10. The solar cell module of the claim 8 further comprising an aluminum plate disposed between the solar cell structure and the supporting structure and having a plurality of through holes defined therein.

11. The solar cell module of the claim 1, wherein the supporting structure has two opposite sides, an elongated protrusion extending from one of the sides and an elongated groove formed in the other side.

12. The solar cell module of the claim 1, wherein the supporting structure has two opposite sides, an elongated tube extending from one of the sides and an elongated groove formed in the other side.

13. The solar cell module of the claim 1, wherein the supporting structure has two opposite sides, two end protrusions respectively extending from two end portions of one of the sides and each end protrusion having a hole therethrough, a middle protrusion extending from a middle portion of the other side and having a hole therethrough.

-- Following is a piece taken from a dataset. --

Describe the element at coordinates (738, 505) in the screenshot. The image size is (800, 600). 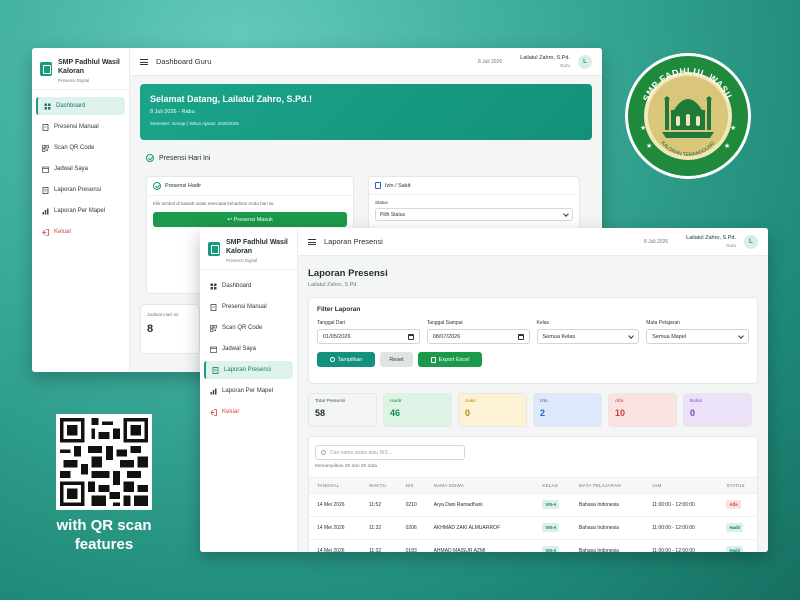
I see `table-cell: Alfa` at that location.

14. The solar cell module of the claim 1, wherein the supporting structure has two opposite sides, two elongated protrusions respectively extending from the two sides and each elongated protrusion having an inclined surface.

15. The solar cell module of the claim 1, wherein the solar cell structure has two EVA layers and a cell between the two EVA layers.

16. The solar cell module of the claim 15, wherein the EVA layers are in the form of sheets.

17. The solar cell module of the claim 1, wherein the protecting plate has an outward surface coated with a UV-resistant film.

18. The solar cell module of the claim 1, wherein the protecting plate has an inward surface coated with a cross linking agent.

19. The solar cell module of the claim 1, wherein the protecting plate has an inward surface formed with microstructures.

20. The solar cell module of the claim 1, wherein the supporting structure has a combination of aluminum extrusion blocks, each extrusion block having a dovetail for engaging in a mortise in a neighboring extrusion block.